Task directions =>
Look through the listing below, and wherever a line has the string "input", copy it.

• • • •

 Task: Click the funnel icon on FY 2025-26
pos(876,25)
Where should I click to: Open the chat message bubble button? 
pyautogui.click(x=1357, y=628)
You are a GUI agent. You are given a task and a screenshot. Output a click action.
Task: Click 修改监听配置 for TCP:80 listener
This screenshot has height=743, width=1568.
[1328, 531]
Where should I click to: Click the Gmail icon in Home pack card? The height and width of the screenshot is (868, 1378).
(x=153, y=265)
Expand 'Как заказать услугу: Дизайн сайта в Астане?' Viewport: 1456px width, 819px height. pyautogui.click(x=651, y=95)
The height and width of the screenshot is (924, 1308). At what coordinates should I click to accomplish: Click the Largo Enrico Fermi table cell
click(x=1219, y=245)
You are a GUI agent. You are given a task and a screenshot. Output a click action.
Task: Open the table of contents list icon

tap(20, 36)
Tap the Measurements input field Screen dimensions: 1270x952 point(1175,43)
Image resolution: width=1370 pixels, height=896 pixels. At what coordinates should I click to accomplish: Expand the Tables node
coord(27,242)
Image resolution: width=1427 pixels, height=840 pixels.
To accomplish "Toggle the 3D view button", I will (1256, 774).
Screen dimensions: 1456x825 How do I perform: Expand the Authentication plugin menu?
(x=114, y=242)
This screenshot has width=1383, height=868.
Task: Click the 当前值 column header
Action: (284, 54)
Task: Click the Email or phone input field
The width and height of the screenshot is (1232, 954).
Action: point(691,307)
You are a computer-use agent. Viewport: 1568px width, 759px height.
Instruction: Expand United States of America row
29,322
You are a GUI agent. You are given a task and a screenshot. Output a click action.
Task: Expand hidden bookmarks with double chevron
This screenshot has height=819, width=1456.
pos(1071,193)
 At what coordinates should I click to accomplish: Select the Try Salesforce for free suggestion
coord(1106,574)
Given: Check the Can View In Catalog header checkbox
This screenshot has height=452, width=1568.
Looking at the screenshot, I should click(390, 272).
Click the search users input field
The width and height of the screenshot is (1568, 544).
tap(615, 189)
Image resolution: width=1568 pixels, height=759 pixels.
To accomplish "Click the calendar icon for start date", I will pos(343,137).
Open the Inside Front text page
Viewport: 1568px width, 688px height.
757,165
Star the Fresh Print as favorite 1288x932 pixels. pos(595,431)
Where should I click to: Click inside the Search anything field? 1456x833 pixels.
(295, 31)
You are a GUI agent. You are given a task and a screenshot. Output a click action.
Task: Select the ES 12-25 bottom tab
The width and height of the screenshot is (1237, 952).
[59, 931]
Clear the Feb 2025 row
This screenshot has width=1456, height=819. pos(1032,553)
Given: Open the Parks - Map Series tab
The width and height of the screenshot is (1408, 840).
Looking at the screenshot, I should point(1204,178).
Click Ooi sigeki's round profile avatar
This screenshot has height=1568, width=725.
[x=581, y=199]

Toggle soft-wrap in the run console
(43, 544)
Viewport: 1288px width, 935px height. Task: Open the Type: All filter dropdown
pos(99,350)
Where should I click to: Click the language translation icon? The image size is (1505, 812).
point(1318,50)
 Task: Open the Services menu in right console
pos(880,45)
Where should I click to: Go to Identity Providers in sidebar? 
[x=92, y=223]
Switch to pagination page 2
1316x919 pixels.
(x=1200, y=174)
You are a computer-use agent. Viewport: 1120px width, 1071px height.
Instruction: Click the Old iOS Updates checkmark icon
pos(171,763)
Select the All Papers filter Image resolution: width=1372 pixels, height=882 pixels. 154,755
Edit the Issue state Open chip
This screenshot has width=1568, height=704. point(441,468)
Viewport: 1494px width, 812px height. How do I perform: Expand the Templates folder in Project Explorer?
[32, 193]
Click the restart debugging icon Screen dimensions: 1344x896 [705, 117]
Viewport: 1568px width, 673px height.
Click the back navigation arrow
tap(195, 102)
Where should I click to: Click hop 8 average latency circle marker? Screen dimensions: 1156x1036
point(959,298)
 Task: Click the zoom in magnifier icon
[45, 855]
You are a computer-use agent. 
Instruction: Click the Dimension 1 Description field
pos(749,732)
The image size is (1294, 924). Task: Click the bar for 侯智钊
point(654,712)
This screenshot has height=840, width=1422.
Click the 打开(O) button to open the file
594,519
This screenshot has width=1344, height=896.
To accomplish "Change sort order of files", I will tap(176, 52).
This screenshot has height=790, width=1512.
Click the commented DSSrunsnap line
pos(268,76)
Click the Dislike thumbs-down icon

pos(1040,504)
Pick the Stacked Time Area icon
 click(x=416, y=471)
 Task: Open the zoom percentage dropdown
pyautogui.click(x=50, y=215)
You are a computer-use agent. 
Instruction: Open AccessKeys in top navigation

• • • •

Solution below =>
Tap the Measurements input field Screen dimensions: 1270x952 point(1175,43)
Task: Click the Email or phone input field
Click the search users input field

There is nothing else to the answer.